EXERCISE REQUIREMENTS → The records below need to be restated word for word.

□ □ □

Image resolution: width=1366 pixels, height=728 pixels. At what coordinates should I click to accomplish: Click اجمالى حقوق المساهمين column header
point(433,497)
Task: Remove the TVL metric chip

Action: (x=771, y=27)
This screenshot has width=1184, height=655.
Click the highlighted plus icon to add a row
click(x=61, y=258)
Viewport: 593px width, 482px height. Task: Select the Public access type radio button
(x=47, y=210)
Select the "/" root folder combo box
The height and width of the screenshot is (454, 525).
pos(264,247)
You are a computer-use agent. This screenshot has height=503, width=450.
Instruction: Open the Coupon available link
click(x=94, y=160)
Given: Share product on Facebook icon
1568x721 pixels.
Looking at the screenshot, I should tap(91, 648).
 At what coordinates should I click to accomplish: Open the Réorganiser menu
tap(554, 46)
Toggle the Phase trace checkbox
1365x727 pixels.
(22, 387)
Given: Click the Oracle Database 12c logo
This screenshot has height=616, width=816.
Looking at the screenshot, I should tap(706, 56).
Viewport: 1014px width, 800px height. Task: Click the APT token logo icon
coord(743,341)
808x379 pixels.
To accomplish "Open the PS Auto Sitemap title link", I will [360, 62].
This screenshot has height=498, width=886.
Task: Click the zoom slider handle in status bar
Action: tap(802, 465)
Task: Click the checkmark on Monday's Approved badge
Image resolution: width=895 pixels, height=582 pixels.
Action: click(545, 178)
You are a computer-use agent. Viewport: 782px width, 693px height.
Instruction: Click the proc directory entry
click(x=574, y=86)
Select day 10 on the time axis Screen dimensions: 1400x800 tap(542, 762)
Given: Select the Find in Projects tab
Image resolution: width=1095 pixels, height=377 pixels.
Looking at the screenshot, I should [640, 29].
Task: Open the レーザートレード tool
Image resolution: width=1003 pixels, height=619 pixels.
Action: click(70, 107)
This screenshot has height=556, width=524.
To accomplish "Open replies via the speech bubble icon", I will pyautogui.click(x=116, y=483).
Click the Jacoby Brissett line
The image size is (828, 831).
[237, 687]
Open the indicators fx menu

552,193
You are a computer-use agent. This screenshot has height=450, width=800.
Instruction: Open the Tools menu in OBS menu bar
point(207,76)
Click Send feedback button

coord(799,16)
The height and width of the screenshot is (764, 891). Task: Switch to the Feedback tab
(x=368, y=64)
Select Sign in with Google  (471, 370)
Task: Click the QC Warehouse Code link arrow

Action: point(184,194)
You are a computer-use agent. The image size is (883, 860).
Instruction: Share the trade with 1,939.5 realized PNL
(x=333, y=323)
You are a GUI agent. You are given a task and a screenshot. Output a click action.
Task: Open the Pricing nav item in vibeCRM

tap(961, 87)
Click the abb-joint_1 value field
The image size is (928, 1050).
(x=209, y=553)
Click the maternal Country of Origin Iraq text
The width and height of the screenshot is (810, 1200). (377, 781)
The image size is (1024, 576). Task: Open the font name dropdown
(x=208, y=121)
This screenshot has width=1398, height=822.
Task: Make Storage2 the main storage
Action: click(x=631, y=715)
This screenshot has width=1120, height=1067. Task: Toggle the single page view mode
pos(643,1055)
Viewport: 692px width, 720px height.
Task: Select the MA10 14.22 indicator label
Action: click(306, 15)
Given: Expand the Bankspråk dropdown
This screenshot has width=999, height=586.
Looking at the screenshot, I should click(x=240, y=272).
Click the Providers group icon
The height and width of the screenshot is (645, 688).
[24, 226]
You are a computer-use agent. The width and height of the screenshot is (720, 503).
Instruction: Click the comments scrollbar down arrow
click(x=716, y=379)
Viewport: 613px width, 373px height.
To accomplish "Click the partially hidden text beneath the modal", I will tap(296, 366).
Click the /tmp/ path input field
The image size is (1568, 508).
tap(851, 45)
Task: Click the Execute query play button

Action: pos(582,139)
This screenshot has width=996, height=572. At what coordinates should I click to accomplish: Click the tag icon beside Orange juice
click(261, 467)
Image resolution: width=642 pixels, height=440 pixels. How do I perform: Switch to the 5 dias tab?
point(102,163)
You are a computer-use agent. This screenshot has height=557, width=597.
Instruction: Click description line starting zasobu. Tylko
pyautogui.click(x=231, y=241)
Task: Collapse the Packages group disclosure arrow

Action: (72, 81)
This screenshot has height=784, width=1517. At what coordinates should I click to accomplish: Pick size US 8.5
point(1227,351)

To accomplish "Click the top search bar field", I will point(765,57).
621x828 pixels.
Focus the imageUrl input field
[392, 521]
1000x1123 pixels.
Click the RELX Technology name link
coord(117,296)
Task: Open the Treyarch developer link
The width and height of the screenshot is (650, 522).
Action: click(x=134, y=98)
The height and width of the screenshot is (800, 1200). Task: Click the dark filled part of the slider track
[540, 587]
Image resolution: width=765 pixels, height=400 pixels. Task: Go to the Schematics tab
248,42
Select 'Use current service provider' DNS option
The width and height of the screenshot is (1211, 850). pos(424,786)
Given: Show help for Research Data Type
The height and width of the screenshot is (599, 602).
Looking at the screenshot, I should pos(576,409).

□ □ □

TASK RESULT →
Image resolution: width=1366 pixels, height=728 pixels. At what coordinates should I click to accomplish: Click اجمالى حقوق المساهمين column header
point(433,497)
Task: Remove the TVL metric chip

Action: (x=771, y=27)
This screenshot has width=1184, height=655.
Click the highlighted plus icon to add a row
click(x=61, y=258)
Viewport: 593px width, 482px height. Task: Select the Public access type radio button
(x=47, y=210)
Select the "/" root folder combo box
The height and width of the screenshot is (454, 525).
pos(264,247)
You are a computer-use agent. This screenshot has height=503, width=450.
Instruction: Open the Coupon available link
click(x=94, y=160)
Given: Share product on Facebook icon
1568x721 pixels.
Looking at the screenshot, I should tap(91, 648).
 At what coordinates should I click to accomplish: Open the Réorganiser menu
tap(554, 46)
Toggle the Phase trace checkbox
1365x727 pixels.
(22, 387)
Given: Click the Oracle Database 12c logo
This screenshot has height=616, width=816.
Looking at the screenshot, I should tap(706, 56).
Viewport: 1014px width, 800px height. Task: Click the APT token logo icon
coord(743,341)
808x379 pixels.
To accomplish "Open the PS Auto Sitemap title link", I will [360, 62].
This screenshot has height=498, width=886.
Task: Click the zoom slider handle in status bar
Action: tap(802, 465)
Task: Click the checkmark on Monday's Approved badge
Image resolution: width=895 pixels, height=582 pixels.
Action: click(545, 178)
You are a computer-use agent. Viewport: 782px width, 693px height.
Instruction: Click the proc directory entry
click(x=574, y=86)
Select day 10 on the time axis Screen dimensions: 1400x800 tap(542, 762)
Given: Select the Find in Projects tab
Image resolution: width=1095 pixels, height=377 pixels.
Looking at the screenshot, I should [640, 29].
Task: Open the レーザートレード tool
Image resolution: width=1003 pixels, height=619 pixels.
Action: click(70, 107)
This screenshot has height=556, width=524.
To accomplish "Open replies via the speech bubble icon", I will pyautogui.click(x=116, y=483).
Click the Jacoby Brissett line
The image size is (828, 831).
[237, 687]
Open the indicators fx menu

552,193
You are a computer-use agent. This screenshot has height=450, width=800.
Instruction: Open the Tools menu in OBS menu bar
point(207,76)
Click Send feedback button

coord(799,16)
The height and width of the screenshot is (764, 891). Task: Switch to the Feedback tab
(x=368, y=64)
Select Sign in with Google  (471, 370)
Task: Click the QC Warehouse Code link arrow

Action: point(184,194)
You are a computer-use agent. The image size is (883, 860).
Instruction: Share the trade with 1,939.5 realized PNL
(x=333, y=323)
You are a GUI agent. You are given a task and a screenshot. Output a click action.
Task: Open the Pricing nav item in vibeCRM

tap(961, 87)
Click the abb-joint_1 value field
The image size is (928, 1050).
(x=209, y=553)
Click the maternal Country of Origin Iraq text
The width and height of the screenshot is (810, 1200). (377, 781)
The image size is (1024, 576). Task: Open the font name dropdown
(x=208, y=121)
This screenshot has width=1398, height=822.
Task: Make Storage2 the main storage
Action: click(x=631, y=715)
This screenshot has width=1120, height=1067. Task: Toggle the single page view mode
pos(643,1055)
Viewport: 692px width, 720px height.
Task: Select the MA10 14.22 indicator label
Action: click(306, 15)
Given: Expand the Bankspråk dropdown
This screenshot has width=999, height=586.
Looking at the screenshot, I should click(x=240, y=272).
Click the Providers group icon
The height and width of the screenshot is (645, 688).
[24, 226]
You are a computer-use agent. The width and height of the screenshot is (720, 503).
Instruction: Click the comments scrollbar down arrow
click(x=716, y=379)
Viewport: 613px width, 373px height.
To accomplish "Click the partially hidden text beneath the modal", I will tap(296, 366).
Click the /tmp/ path input field
The image size is (1568, 508).
tap(851, 45)
Task: Click the Execute query play button

Action: pos(582,139)
This screenshot has width=996, height=572. At what coordinates should I click to accomplish: Click the tag icon beside Orange juice
click(261, 467)
Image resolution: width=642 pixels, height=440 pixels. How do I perform: Switch to the 5 dias tab?
point(102,163)
You are a computer-use agent. This screenshot has height=557, width=597.
Instruction: Click description line starting zasobu. Tylko
pyautogui.click(x=231, y=241)
Task: Collapse the Packages group disclosure arrow

Action: (72, 81)
This screenshot has height=784, width=1517. At what coordinates should I click to accomplish: Pick size US 8.5
point(1227,351)

To accomplish "Click the top search bar field", I will point(765,57).
621x828 pixels.
Focus the imageUrl input field
[392, 521]
1000x1123 pixels.
Click the RELX Technology name link
coord(117,296)
Task: Open the Treyarch developer link
The width and height of the screenshot is (650, 522).
Action: click(x=134, y=98)
The height and width of the screenshot is (800, 1200). Task: Click the dark filled part of the slider track
[540, 587]
Image resolution: width=765 pixels, height=400 pixels. Task: Go to the Schematics tab
248,42
Select 'Use current service provider' DNS option
The width and height of the screenshot is (1211, 850). pos(424,786)
Given: Show help for Research Data Type
The height and width of the screenshot is (599, 602).
Looking at the screenshot, I should pos(576,409).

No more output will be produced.